Return values in pipelines
Maarten Litmaath
maart at cs.vu.nl
Fri Aug 24 03:34:22 AEST 1990
In article <1990Aug22.211057.19850 at agate.berkeley.edu>,
ilan343 at violet.berkeley.edu writes:
)
) The /bin/sh (and the ksh) set the parameter ? to the return value of
) the last excuted command. When I use a number of piped commands, say
)
)prog1 | prog2 | prog3 ,
)
)$? is set to the return value of the last command in the pipeline
)(prog3) . How can I detect if something went wrong on the previous
)commands in the pipeline (prog2, prog3)?
You can do something like this:
-------------------------------------------------------------------------------
#!/bin/sh
exec 3>&1 # Make file descriptor 3 a duplicate of stdout.
# Below: make fd 4 a dup of the new stdout, i.e. the output stream
# that's being captured.
# Then execute each but the last component of the pipeline in a subshell,
# with fd 3 closed (it doesn't need 3).
# In each subshell execute the command with fd 4 closed as well.
# Then echo the exit status to the remembered captured stdout.

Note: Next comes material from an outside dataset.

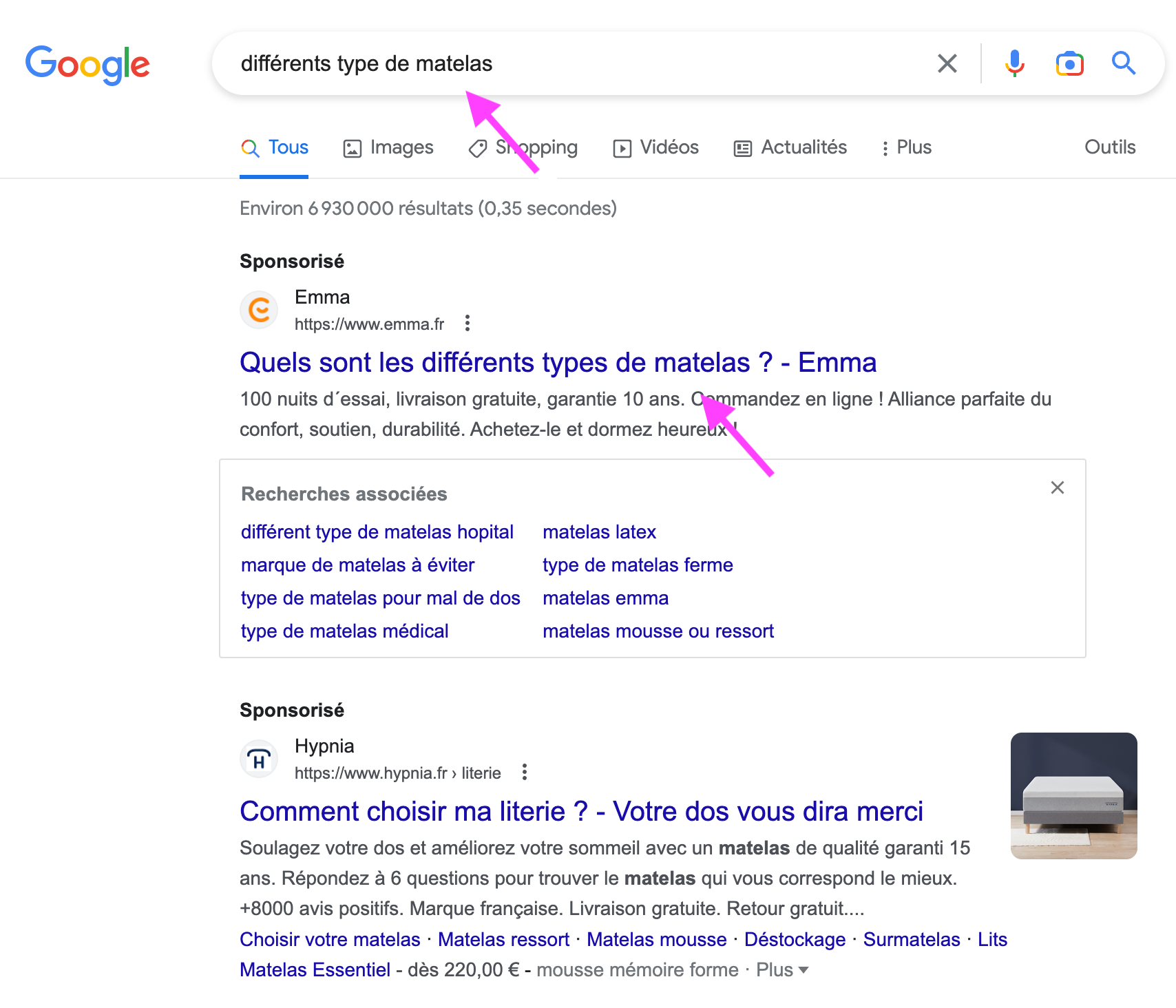Select the Images search tab icon

pos(352,147)
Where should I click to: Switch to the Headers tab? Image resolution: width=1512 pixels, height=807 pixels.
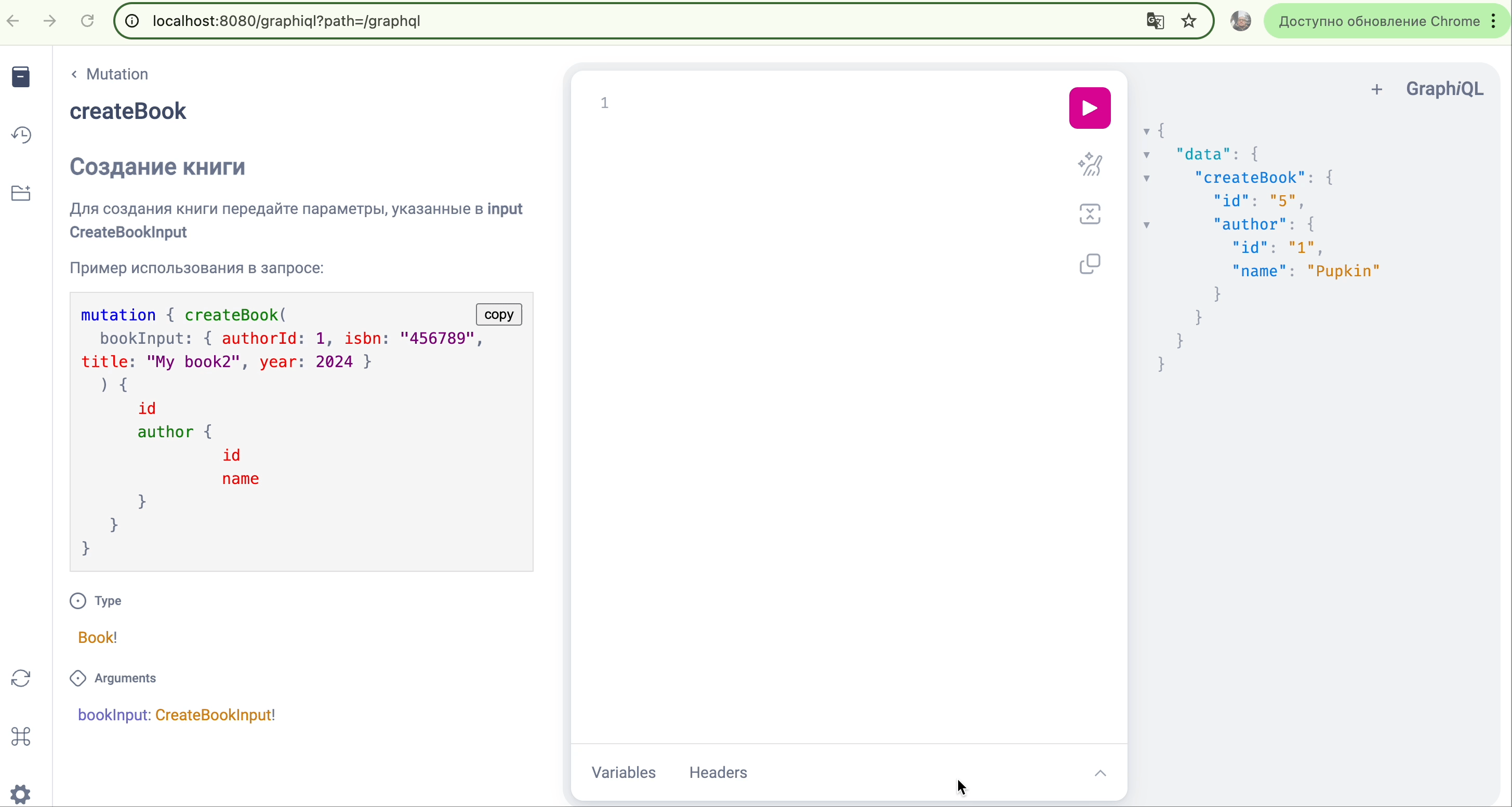coord(718,772)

# Before executing the last component of the pipeline, connect its stdout
# to the original stdout, and close fd 3.
error=`
exec 4>&1
(A 4>&-; echo A=$? >&4) 3>&- |
(B 4>&-; echo B=$? >&4) 3>&- |
(C 4>&-; echo C=$? >&4) 3>&- |
(D 4>&-; echo D=$? >&4) >&3 3>&-
`
exec 3>&-
case $error in
*=[1-9]*)
echo "Cut off mee legs an' call me shorty if it ain't wrong! Lessee:"
echo "$error"
;;
*)
echo "That's a big ten-four, little buddy!"
;;
esac
--
"[Your C code] seems about as portable as the Rock of Gibraltar."